STATED GOAL 1 >> According to the passage on cognitive lenses, who envisaged concentric polyhedra?
STATED GOAL 2 >> Count the lines of the records that contain the string "checkbox", treating case as significant, and give only the number.

PASSAGE SHOWN >>
The value of any such set of distinct cognitive lenses with different properties is confirmed by Magoroh Maruyama (Peripheral Vision: polyocular vision or subunderstanding? Organization Studies, 25, 2004, pp. 467-480) as argued elsewhere (Cyclopean Vision vs Poly-sensual Engagement, 2006). Given the extent to which the "vision" metaphor is universally exploited in relation to governance and future strategy, there is merit in exploring it further -- especially since so many who use it are bespectacled policy-makers and futurists who do not envisage the need for any corrective lens for possible defects in their cognitive near-sightedness or far-sightedness.

More intriguing is the complexity and sophistication of optical systems in telescopes and microscopes employing multiple lenses to process light -- moving some lenses to achieve the necessary focus. This suggests the merit of exploring concentric polyhedra, as envisaged by Kepler (see above), to focus cognitive "information" through various stages -- to form a coherent, distortion-free image. There is even a case (as noted above) for understanding the "information" associated with the imaginatique, the resolutique, the irresolutique and the problematique as appropriately brought into focus through a succession of such concentric polyhedra -- thereby corresponding successively to the value/ethical domain, the strategic domain, the institutional domain, and the complex of problems. This points to an interesting way of interrelating "information", of relevance to governance, understood as wisdom, knowledge, information or data.

GIVEN DATA >>
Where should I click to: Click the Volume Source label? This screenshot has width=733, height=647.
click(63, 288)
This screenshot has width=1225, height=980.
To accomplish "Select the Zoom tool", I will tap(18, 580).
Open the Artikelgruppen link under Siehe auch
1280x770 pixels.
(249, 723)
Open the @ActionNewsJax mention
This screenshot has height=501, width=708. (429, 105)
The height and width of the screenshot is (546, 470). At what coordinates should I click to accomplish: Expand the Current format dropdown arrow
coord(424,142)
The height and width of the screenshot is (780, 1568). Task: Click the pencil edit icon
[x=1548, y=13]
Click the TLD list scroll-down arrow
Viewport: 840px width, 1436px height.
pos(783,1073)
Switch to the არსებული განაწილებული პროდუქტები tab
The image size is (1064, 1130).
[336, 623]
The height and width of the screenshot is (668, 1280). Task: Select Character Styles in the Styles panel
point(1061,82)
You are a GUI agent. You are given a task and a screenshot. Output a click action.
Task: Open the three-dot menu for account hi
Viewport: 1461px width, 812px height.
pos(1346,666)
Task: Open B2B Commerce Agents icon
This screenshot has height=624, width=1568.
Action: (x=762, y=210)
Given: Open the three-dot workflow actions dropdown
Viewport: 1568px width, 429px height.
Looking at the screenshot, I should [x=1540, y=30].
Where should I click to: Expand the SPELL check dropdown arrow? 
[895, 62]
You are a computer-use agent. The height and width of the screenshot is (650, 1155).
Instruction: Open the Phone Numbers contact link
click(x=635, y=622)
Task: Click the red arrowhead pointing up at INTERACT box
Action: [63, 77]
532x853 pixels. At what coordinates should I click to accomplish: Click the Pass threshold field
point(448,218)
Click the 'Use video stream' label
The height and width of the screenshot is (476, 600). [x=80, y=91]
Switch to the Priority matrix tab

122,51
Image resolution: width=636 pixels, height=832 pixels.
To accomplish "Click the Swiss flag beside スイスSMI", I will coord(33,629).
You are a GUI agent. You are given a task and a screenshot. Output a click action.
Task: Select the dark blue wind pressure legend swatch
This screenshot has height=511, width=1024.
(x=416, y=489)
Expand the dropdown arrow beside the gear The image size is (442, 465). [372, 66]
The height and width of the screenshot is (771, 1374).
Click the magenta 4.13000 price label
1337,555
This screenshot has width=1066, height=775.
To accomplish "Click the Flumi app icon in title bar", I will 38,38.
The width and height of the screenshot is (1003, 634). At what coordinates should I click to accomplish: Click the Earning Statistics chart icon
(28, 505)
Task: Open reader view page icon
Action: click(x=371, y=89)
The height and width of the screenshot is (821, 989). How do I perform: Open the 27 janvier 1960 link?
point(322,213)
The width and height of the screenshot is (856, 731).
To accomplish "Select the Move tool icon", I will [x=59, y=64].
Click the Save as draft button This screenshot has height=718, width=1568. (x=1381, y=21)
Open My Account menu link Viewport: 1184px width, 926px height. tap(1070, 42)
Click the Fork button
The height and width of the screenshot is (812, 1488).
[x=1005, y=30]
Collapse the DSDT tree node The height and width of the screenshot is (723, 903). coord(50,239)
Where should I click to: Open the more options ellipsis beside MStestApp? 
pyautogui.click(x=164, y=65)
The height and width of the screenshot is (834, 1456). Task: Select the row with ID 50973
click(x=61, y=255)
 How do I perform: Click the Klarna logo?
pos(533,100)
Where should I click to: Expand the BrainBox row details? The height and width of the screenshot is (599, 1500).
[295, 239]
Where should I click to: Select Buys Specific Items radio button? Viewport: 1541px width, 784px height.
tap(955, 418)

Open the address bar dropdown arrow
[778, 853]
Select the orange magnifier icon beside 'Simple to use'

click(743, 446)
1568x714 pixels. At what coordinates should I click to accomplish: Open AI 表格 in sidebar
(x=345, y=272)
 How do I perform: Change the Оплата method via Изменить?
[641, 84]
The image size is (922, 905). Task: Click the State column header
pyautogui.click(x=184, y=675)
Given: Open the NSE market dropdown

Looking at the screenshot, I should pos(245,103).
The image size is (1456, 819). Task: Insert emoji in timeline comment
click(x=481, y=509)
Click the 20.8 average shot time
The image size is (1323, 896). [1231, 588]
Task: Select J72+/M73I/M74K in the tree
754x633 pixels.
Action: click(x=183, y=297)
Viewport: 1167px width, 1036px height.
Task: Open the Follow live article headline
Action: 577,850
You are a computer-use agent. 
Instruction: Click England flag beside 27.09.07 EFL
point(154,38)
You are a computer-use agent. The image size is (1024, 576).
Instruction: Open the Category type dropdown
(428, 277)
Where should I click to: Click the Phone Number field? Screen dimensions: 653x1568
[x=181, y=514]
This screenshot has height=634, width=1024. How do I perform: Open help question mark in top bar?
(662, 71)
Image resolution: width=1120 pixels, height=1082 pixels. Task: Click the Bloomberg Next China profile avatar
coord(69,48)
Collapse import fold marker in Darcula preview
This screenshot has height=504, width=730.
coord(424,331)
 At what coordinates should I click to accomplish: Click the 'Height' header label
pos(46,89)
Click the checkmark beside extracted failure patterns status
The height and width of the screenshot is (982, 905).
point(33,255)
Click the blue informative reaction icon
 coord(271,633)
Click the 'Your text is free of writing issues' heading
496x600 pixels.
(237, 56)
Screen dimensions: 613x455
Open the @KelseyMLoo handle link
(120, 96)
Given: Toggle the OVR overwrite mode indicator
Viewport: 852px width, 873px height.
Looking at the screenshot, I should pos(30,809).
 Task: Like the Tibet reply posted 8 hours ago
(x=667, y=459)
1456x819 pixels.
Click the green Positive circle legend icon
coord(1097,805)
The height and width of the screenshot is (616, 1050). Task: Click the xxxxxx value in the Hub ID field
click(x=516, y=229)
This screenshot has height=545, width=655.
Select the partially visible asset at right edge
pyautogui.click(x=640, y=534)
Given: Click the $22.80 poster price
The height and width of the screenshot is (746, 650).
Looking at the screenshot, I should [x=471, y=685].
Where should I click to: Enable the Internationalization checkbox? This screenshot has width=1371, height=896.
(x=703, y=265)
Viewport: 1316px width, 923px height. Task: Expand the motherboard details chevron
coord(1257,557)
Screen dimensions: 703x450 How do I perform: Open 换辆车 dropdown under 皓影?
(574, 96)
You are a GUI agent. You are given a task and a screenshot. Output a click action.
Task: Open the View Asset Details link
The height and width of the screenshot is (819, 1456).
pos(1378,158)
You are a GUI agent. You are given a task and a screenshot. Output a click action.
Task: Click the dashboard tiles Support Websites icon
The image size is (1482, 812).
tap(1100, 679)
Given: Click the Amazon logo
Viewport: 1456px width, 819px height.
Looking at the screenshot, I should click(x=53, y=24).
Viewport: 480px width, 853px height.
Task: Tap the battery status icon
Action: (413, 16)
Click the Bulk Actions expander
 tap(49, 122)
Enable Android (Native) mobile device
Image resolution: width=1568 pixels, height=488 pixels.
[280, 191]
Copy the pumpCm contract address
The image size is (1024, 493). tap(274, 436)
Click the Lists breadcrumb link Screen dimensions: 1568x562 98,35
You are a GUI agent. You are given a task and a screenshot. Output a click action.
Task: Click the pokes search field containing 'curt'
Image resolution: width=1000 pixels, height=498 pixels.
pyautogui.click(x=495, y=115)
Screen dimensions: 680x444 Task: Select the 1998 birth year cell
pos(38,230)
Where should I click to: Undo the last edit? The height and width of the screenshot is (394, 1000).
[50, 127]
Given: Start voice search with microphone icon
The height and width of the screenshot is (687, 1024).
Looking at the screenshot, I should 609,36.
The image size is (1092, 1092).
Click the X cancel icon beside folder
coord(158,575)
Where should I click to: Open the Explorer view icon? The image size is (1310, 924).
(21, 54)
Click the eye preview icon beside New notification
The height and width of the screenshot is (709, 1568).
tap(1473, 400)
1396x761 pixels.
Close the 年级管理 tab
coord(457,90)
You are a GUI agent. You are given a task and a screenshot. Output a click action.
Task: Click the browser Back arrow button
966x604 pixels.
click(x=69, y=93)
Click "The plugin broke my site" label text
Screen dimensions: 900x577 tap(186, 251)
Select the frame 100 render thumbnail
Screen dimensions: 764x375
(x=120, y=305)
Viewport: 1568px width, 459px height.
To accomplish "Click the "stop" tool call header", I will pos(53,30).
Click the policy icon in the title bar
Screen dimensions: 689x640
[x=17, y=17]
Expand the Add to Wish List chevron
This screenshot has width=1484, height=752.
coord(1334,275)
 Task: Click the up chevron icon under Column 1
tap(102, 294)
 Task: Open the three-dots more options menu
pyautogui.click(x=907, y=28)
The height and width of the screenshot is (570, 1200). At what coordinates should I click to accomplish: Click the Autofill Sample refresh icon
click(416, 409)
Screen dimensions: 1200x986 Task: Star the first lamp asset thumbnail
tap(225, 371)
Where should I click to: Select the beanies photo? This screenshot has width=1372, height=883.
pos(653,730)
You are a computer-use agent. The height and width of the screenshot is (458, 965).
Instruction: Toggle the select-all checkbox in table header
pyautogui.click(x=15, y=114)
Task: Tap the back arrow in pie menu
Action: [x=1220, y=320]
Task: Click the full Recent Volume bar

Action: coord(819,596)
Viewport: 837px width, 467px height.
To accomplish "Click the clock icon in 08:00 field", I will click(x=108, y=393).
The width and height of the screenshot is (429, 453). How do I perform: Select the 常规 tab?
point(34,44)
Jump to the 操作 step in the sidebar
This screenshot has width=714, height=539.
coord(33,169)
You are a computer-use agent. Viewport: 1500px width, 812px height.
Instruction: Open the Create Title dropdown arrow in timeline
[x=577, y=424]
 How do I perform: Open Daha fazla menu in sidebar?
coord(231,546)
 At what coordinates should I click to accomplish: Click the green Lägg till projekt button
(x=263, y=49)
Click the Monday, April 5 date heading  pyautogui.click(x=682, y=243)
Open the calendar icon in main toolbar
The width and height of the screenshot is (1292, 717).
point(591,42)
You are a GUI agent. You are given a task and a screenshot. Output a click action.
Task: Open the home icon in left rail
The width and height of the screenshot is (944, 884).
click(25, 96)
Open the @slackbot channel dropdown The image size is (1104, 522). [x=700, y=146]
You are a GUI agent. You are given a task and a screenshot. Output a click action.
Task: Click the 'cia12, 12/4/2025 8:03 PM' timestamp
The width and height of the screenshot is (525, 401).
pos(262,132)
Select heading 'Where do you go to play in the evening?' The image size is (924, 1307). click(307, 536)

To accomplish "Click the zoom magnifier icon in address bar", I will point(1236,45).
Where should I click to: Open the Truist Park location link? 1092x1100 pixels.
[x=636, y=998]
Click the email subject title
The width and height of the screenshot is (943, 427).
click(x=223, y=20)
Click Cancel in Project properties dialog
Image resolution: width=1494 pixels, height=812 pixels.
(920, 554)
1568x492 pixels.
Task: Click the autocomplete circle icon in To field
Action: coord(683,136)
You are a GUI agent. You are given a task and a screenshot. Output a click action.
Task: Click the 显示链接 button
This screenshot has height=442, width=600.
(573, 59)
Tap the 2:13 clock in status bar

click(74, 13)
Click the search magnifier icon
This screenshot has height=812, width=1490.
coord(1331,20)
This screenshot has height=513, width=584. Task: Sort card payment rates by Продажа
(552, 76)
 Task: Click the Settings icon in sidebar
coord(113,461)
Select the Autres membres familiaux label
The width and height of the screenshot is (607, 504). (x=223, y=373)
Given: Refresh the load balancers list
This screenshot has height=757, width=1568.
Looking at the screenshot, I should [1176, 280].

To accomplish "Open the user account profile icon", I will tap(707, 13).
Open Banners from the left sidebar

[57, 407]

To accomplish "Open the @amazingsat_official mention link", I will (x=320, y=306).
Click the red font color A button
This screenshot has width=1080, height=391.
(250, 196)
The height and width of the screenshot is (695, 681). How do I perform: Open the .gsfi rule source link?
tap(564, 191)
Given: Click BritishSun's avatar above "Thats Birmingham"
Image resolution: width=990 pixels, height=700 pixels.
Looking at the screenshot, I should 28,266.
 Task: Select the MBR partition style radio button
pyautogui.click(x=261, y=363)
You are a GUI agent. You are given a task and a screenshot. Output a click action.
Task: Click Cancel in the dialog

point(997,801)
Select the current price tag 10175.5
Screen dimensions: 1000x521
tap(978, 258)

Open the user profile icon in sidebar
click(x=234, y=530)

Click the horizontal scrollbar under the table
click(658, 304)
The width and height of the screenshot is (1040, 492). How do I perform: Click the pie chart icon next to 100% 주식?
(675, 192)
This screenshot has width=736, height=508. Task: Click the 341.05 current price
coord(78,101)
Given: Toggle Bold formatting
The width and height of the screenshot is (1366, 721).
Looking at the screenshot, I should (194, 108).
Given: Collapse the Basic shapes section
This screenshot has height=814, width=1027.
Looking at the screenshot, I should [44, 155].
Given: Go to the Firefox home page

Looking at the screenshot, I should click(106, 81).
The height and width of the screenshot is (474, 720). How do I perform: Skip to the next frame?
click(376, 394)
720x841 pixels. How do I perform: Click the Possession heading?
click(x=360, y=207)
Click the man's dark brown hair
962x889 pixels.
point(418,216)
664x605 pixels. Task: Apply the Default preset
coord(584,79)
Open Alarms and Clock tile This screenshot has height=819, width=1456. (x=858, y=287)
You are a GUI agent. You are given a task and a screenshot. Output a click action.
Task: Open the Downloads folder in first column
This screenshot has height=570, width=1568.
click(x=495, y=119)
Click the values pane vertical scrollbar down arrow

EXERCISE RESULT 1 >> Kepler

EXERCISE RESULT 2 >> 2